Surrounded by University of Wisconsin professors, state Rep. Terese Berceau, D-Madison, introduced legislation at the Capitol Tuesday that would exclude the teaching of intelligent design and creationism from science education in the state.

Berceau said she was prompted to draft the bill as a means to stop the "undermining" of science instruction by "pseudo-science" and to boost the state's science standards.

"Every major scientific professional organization has stated clearly that ID is not science," Berceau said. "In spite of all of this, the pressure to introduce intelligent design into science curricula, and to challenge established scientific ideas like evolution, continues abated."

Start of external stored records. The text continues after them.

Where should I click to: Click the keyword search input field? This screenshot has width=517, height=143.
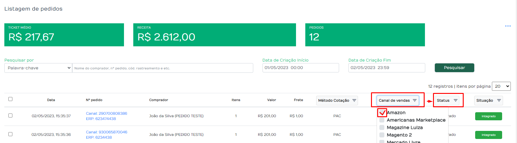[x=162, y=68]
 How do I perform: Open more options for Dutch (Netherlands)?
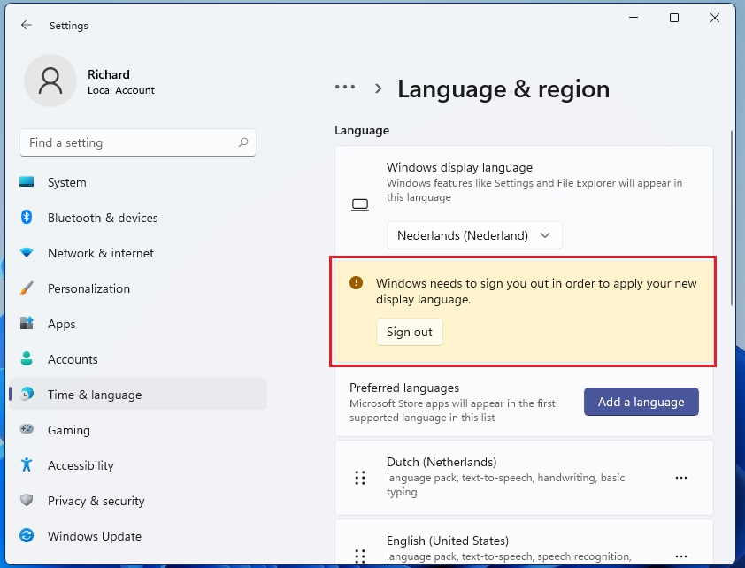click(x=681, y=478)
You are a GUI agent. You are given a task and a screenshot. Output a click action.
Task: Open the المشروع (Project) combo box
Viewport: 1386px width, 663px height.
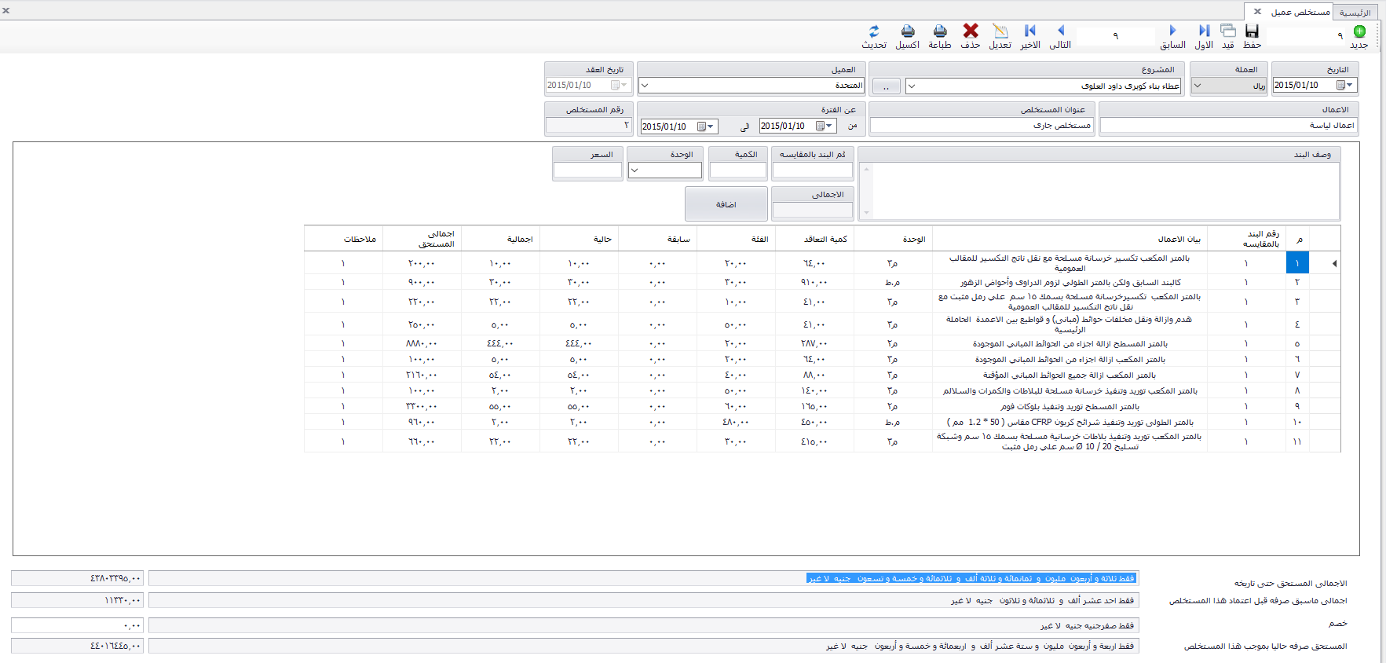click(x=912, y=86)
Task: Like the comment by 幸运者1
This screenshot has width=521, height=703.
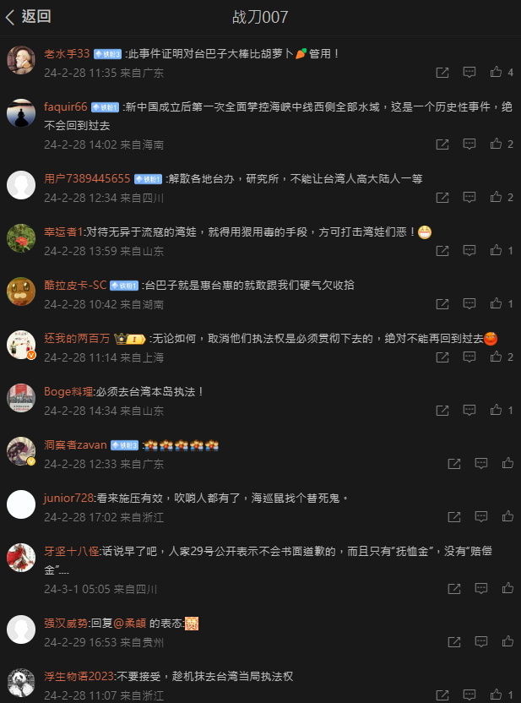Action: [x=496, y=250]
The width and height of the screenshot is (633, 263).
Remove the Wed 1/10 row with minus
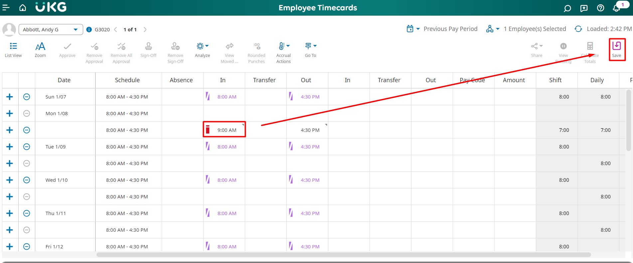[x=27, y=180]
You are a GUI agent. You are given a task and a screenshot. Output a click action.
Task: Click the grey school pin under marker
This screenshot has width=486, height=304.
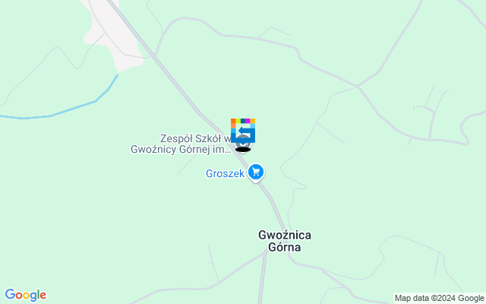click(x=243, y=144)
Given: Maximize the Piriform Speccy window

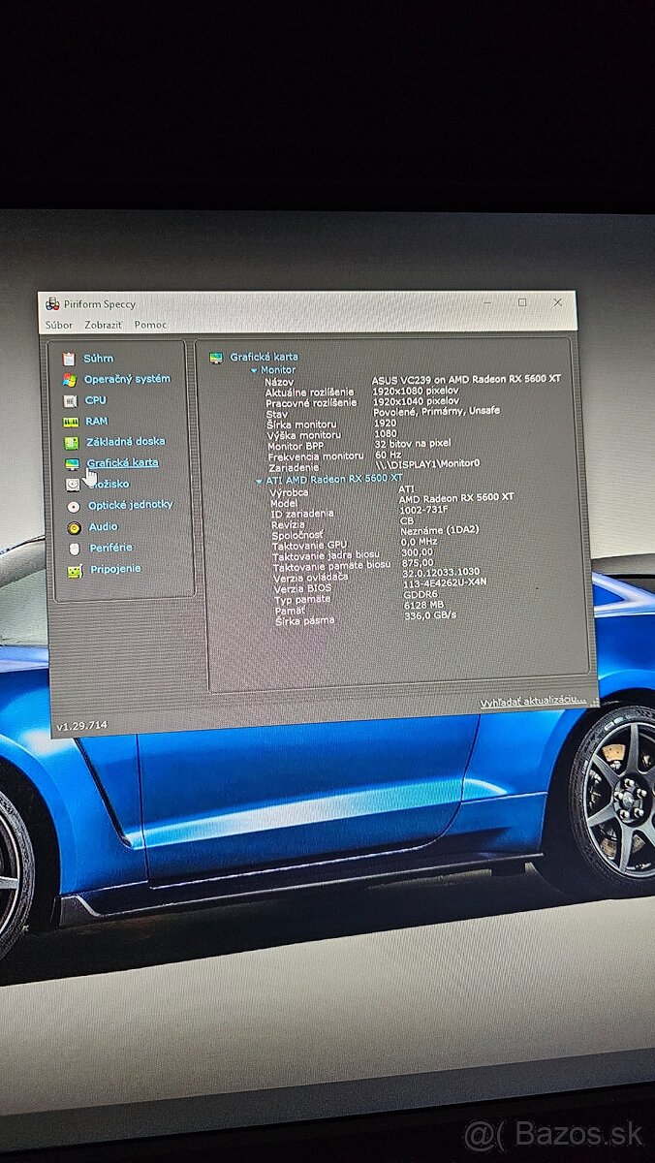Looking at the screenshot, I should [x=522, y=302].
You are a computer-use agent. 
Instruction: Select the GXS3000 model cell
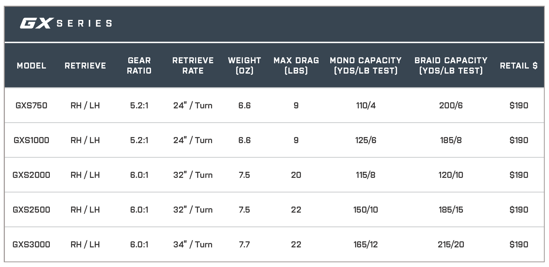[x=31, y=245]
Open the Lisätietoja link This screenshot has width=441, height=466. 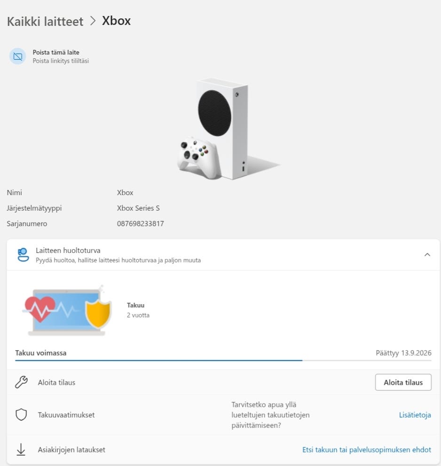(x=415, y=415)
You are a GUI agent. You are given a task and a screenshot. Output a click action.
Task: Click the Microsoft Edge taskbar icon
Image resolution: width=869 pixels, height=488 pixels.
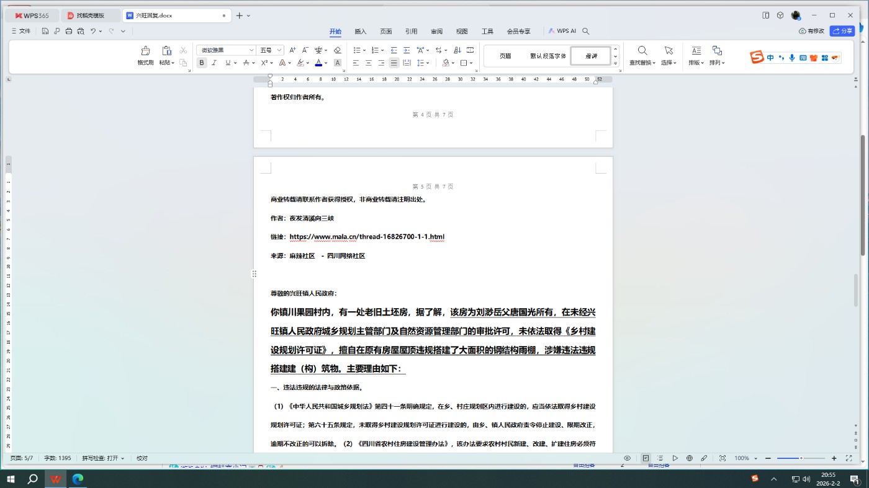click(x=78, y=479)
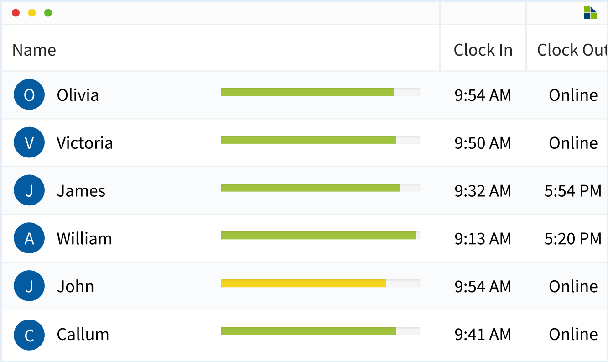Click Victoria's Online status
The height and width of the screenshot is (362, 608).
coord(573,142)
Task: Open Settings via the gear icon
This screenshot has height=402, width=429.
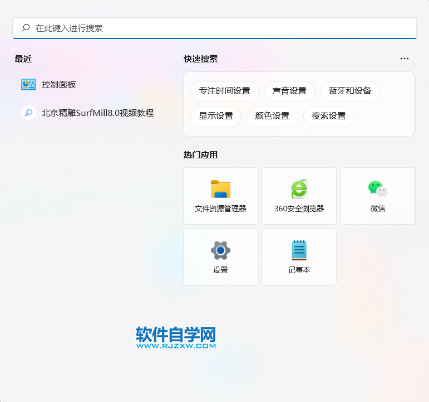Action: 220,250
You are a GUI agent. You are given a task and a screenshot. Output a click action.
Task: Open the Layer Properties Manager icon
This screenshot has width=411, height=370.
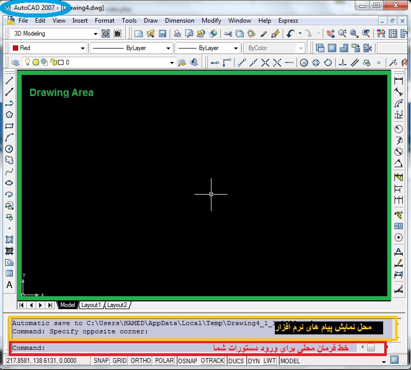15,62
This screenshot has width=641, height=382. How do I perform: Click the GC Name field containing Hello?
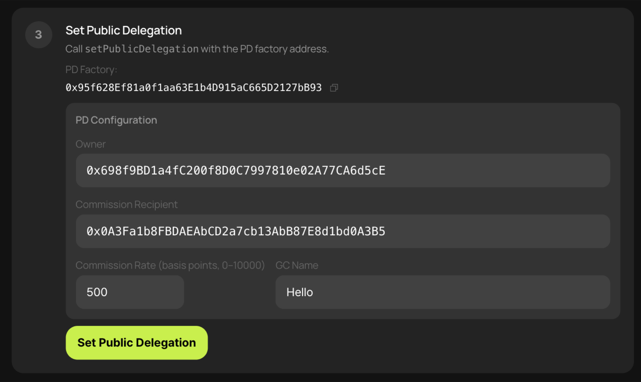442,292
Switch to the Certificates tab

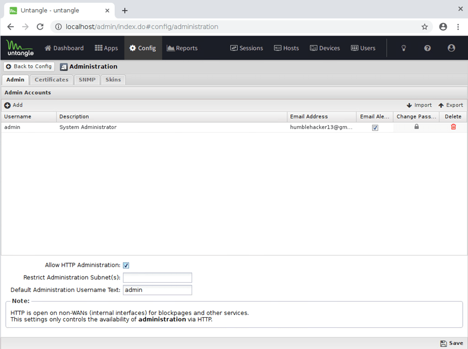point(51,80)
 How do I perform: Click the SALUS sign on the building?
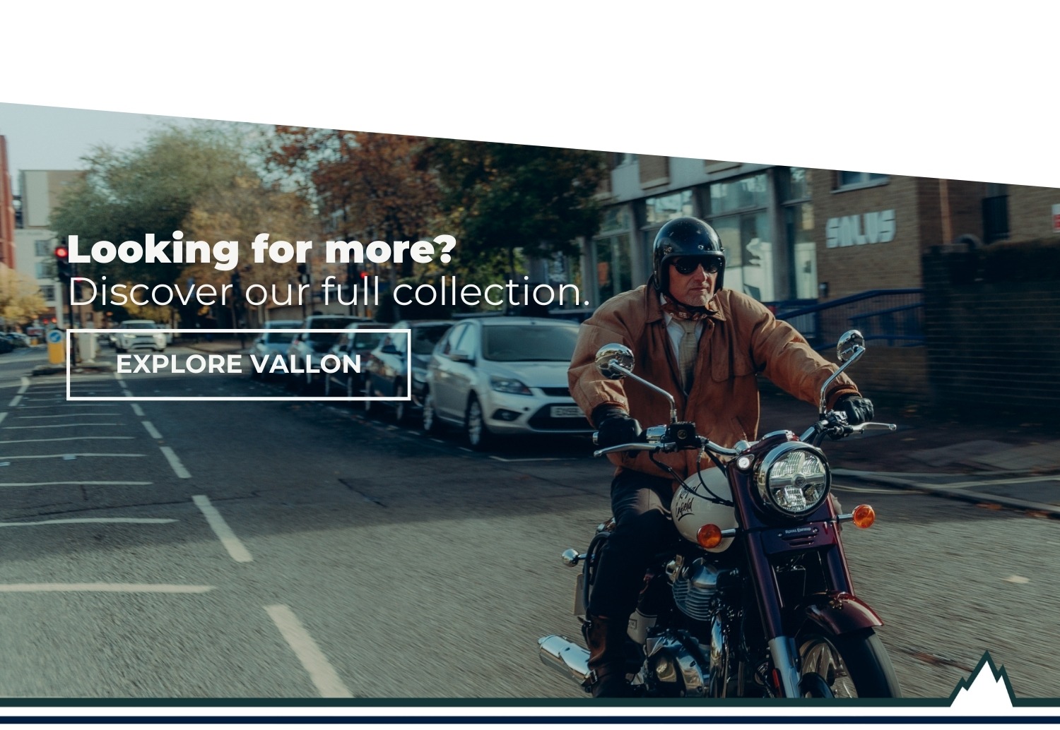[x=860, y=229]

Though it would prohibit the teaching of ID and creationism in science classes, the legislation would allow those ideologies, and other related ideologies, to be taught as a part of other curricula.

"It does not ban the discussion of intelligent design or any other ideology in schools in non-scientific contexts," Berceau said. "It simply states that if something is presented as science, it must actually be science."

Several UW professors of various disciplines, including science and philosophy, spoke in favor of the legislation, echoing Berceau's concerns that the "assault on science" could be detrimental to the state and nation, including its universities and its economy.

Michael Cox, a UW professor of biochemistry, said while testable science has led to technological and medical innovations, ideologies like ID have not produced such benefits to society and humankind.

"The economic and military might of this nation is grounded in our preeminence in almost every scientific discipline," Michael Cox, a UW biochemistry professor said. "That preeminence cannot survive a dismantling of science education."

Cox also said exposing ideas of ID and creationism in the classroom as science makes students less prepared for higher education.

"If our students get a confusing and inaccurate presentation of science in high school — if they are misled about what science is — they may be less likely or unable to tackle the rigors of a university science program," Cox said.

Berceau also noted cases of the "assault on science" which have taken place in Kansas — where the state school board has made efforts to redefine science — and Grantsburg, Wis., where local school board members worked to have other theories on the origin of life added to the school district's science curriculum.

"This bill was inspired by recent events and trends in our nation and our state," Berceau said. "Think tanks have sprung up to provide experts trained to challenge the clear scientific consensus on issues like global warming."

If a school were to violate the proposed law, Berceau said parents would have the power to take action against the school.

But John Morris, of the Institute for Creation Research in California, said ID and creationism are just as science-based as others say evolution is.

"I think evolution is on very shaky ground scientifically," Morris said. "The only way that it can continue is if people pass laws so nobody can talk about the alternatives, because if the door is open, evolution will lose."

Additionally, Morris said evolution is a form of religion and history, but not sound science.

"Evolution is obviously not happening today," Morris said. "If it happened, it happened in the unobserved past. Science has to do with the observed present."

However, Elliot Sober, a UW professor of philosophy, said ID proponents use their theory as a "smoke screen" to attack evolution to "distract from the poverty of their own ideas."

"Defenders of intelligent design have a simple formula — whenever you see a complicated feature that an organism possesses, you should declare that the feature is present because an intelligent designer put it there."